Les avocats de Julian Assange agitent devant la justice britannique le risque que leur client soit condamné à mort ou envoyé à Guantanamo s'il venait à être extradé vers les États-Unis, une perspective jugée «impossible» par les experts.

La simple venue du fondateur de WikiLeaks sur le sol américain pour son procès reste plus qu'incertaine, alors que les avocats de l'administration Obama se débattent depuis trois mois pour dénicher dans le droit américain quelles charges pourraient bien être retenues contre lui.

«Il n'y a aucun risque pour que Julian Assange soit envoyé à Guantanamo ou qu'il soit condamné à mort pour trahison», assure à l'AFP Dan Marcus, professeur de droit à l'American university de Washington.

«Plusieurs personnes ont suggéré que WikiLeaks pourrait être déclarée organisation terroriste, mais c'est impossible en vertu de nos lois et ça n'aurait aucun sens», poursuit le spécialiste, en rappelant que l'administration américaine n'a plus envoyé aucun prisonnier à Guantanamo depuis des années.

Au-delà, la possibilité même que Julian Assange soit un jour poursuivi aux États-Unis, patrie de la liberté d'expression, reste hypothétique.

Interrogé par l'AFP, le ministère de la Justice américain a refusé tout commentaire sur l'avancée de l'enquête pénale ouverte dès l'été 2010 après la publication de dizaines de milliers de documents sur les opérations américaines en Irak et en Afghanistan et relancée fin novembre lors de la publication de 250 000 télégrammes diplomatiques américains.

Si les plus hautes personnalités de l'administration ont répété qu'elles étaient déterminées à traîner Julian Assange en justice, jusqu'ici rien n'est encore venu corroborer ces propos.

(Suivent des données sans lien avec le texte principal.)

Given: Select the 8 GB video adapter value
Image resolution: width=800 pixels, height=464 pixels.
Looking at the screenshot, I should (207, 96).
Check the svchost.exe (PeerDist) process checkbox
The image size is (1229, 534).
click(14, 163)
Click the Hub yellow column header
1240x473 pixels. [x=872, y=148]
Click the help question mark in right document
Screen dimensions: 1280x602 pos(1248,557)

Tentés d'utiliser leur loi sur l'Espionnage, vieille de plus d'un siècle, les États-Unis se sont en effet rendus compte que celle-ci était obsolète. Le Congrès a envisagé de la réformer mais, observe Steve Vladeck, professeur de Droit, «ce type de débat réapparaît tous les cinq-six ans et, à chaque fois, la réponse est: ne rien faire».

Autre stratégie à disposition des enquêteurs, la mise en évidence d'un complot entre Julian Assange et le jeune soldat américain Bradley Manning désigné comme le pourvoyeur des documents et jusqu'ici la seule personne incarcérée aux États-Unis dans le cadre de l'affaire WikiLeaks.

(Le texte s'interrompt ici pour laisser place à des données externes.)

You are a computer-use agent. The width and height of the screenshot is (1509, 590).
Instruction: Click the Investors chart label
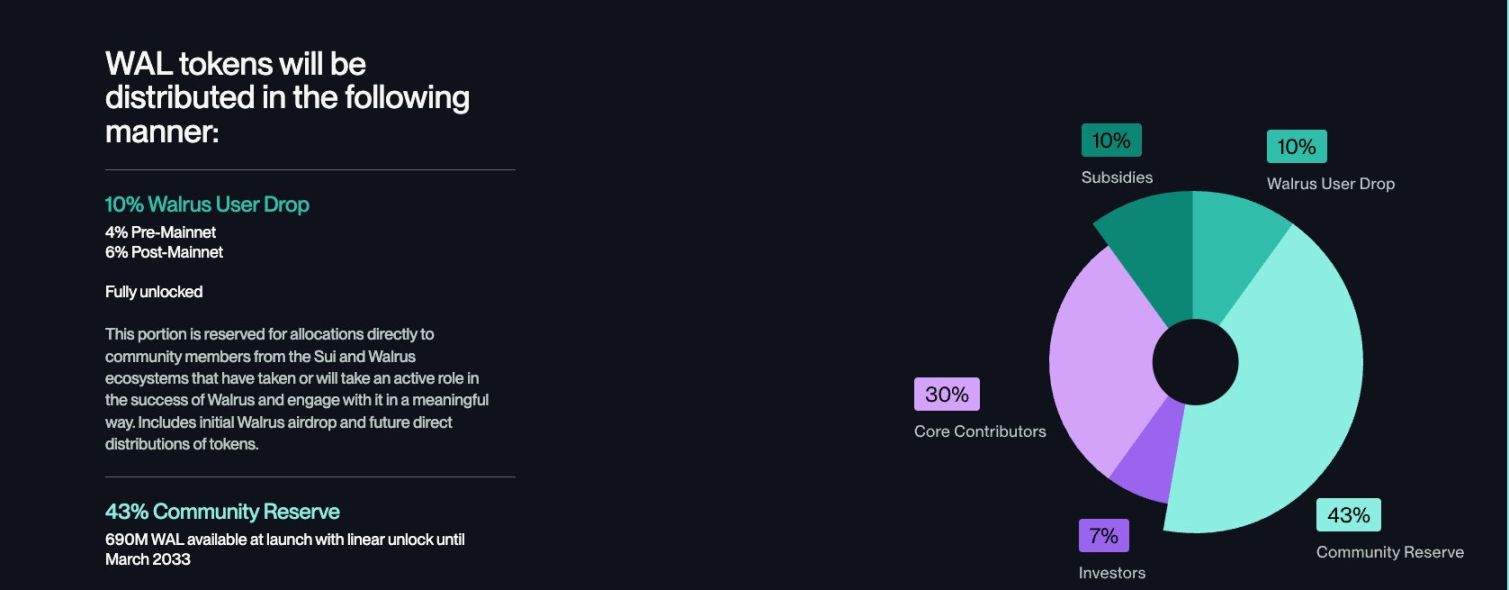pyautogui.click(x=1112, y=573)
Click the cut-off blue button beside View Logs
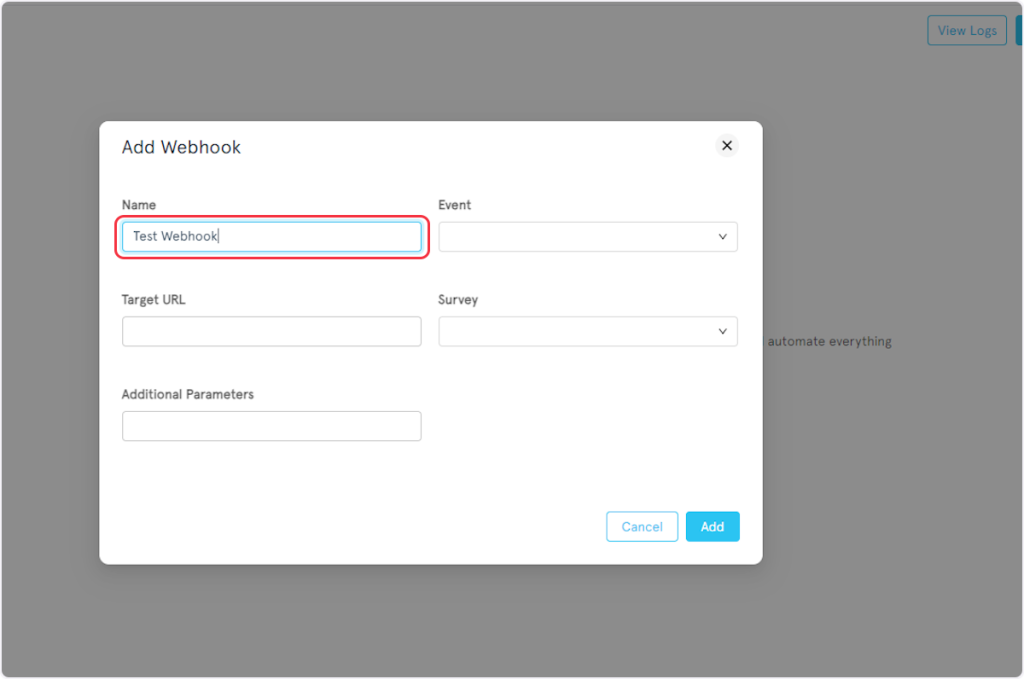 click(x=1019, y=30)
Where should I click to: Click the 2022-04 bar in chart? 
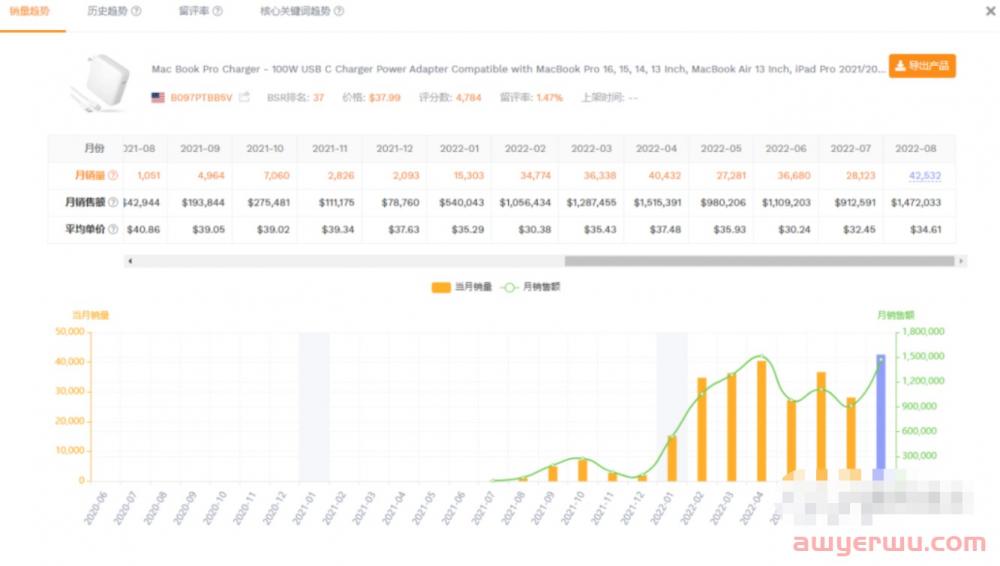pos(761,420)
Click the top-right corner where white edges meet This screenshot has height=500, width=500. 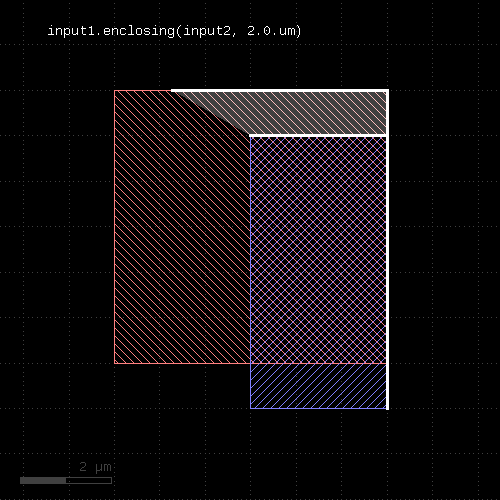(x=387, y=90)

Mais là encore, selon des médias américains, les États-Unis calent.

Julian Assange est un client judiciaire revêche d'autant plus qu'il se définit comme un journaliste ayant accompli son travail de recherche d'informations. Protégée par le Premier amendement de la Constitution, la liberté de la presse est intouchable outre-atlantique.

«Comment le Premier amendement pourrait-il ne pas s'appliquer pour WikiLeaks?», interroge Victoria Toensing, avocate qui a servi sous l'administration Reagan. «Qui est l'administration pour décider que le New York Times est protégé (par le Premier amendement) et que nous, simples individus, ne le sommes pas?», poursuit-elle.

Elle rappelle en outre que l'extradition de Julian Assange vers les États-Unis, dont il n'est ni citoyen ni résident, réclame l'accord des pays européens dans lesquels il est aujourd'hui poursuivi.

À trois reprises au moins ces dernières années, ajoute Dan Marcus, la presse américaine a publié des enquêtes pour le moins gênantes pour l'administration en toute impunité, par exemple sur l'existence d'un programme de surveillance électronique de la population américaine.

Et quand le ministre de la Justice de George W. Bush, Alberto Gonzales, a «fait l'erreur de suggérer que le gouvernement pourrait faire cesser ces publications», il a été tellement critiqué qu'il a dû «battre en retraite», explique-t-il.